Stored data entries:

*****

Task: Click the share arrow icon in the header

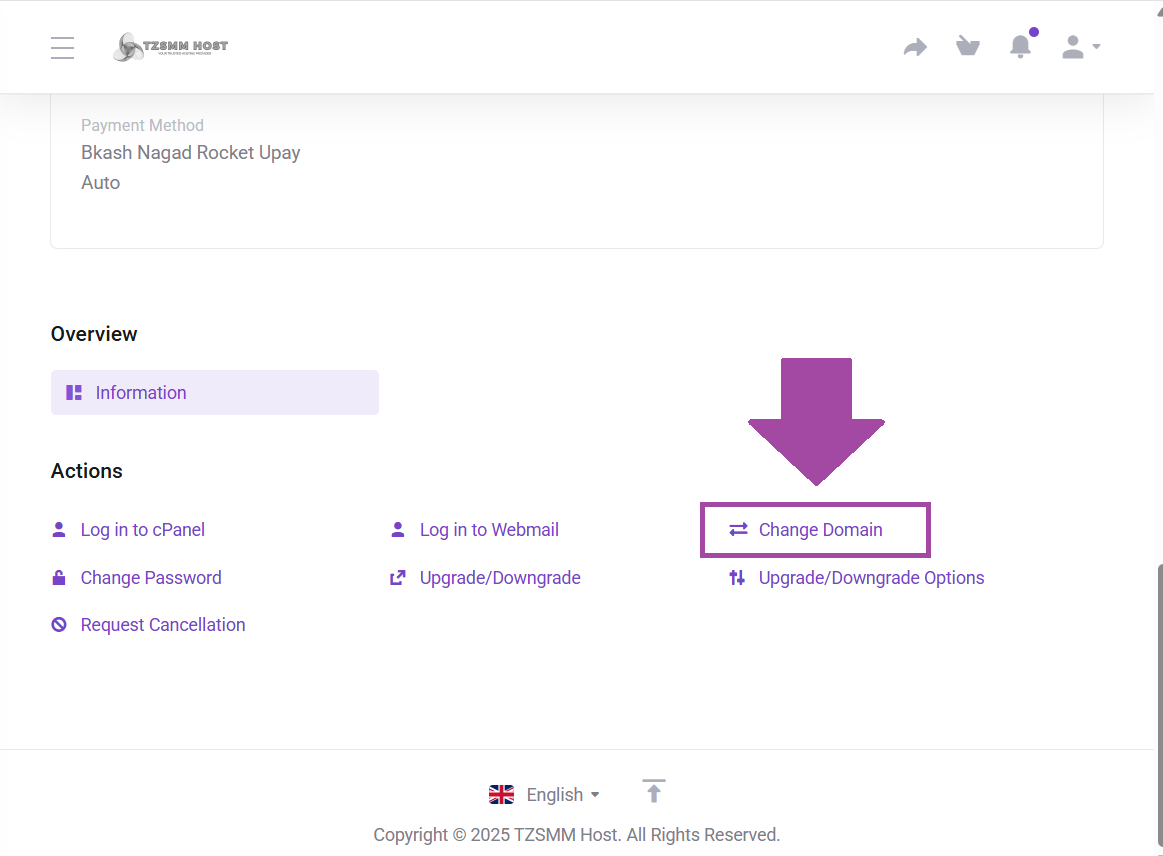Action: (915, 46)
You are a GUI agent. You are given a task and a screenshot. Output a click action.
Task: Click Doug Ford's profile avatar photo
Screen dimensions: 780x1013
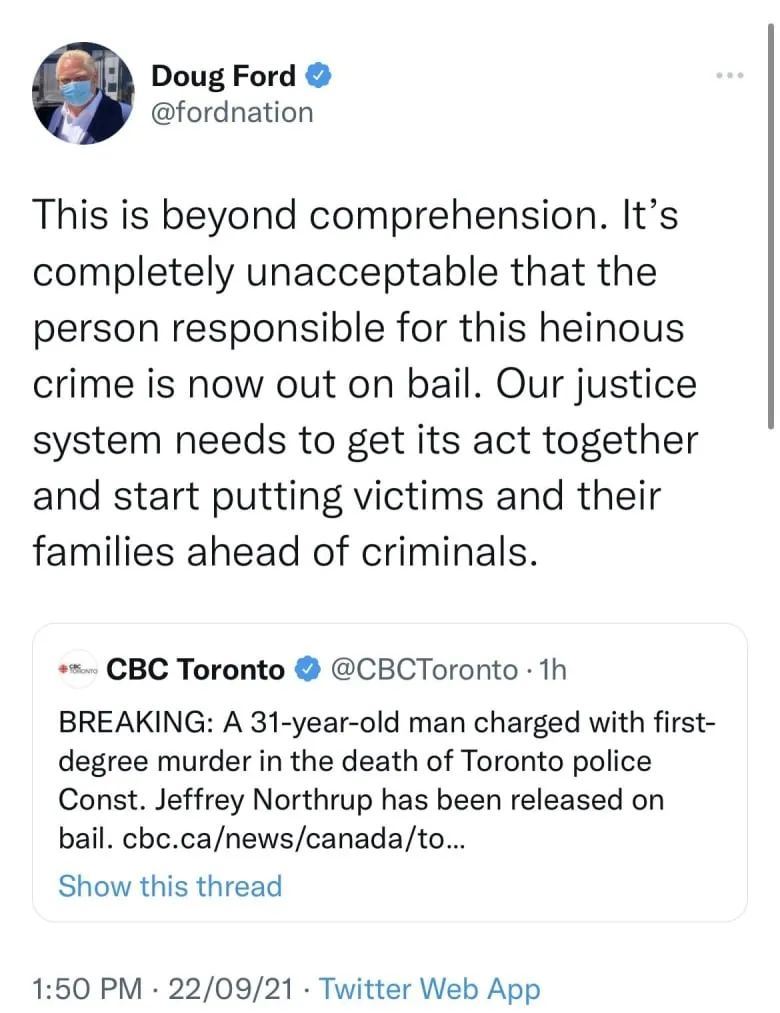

*****

Copy the data verbatim, skipping any image it holds.

RESULT OF THIS TASK:
Task: Click the share arrow icon in the header

Action: (915, 46)
You are a GUI agent. You are given a task and a screenshot. Output a click action.
Task: Click Doug Ford's profile avatar photo
Screen dimensions: 780x1013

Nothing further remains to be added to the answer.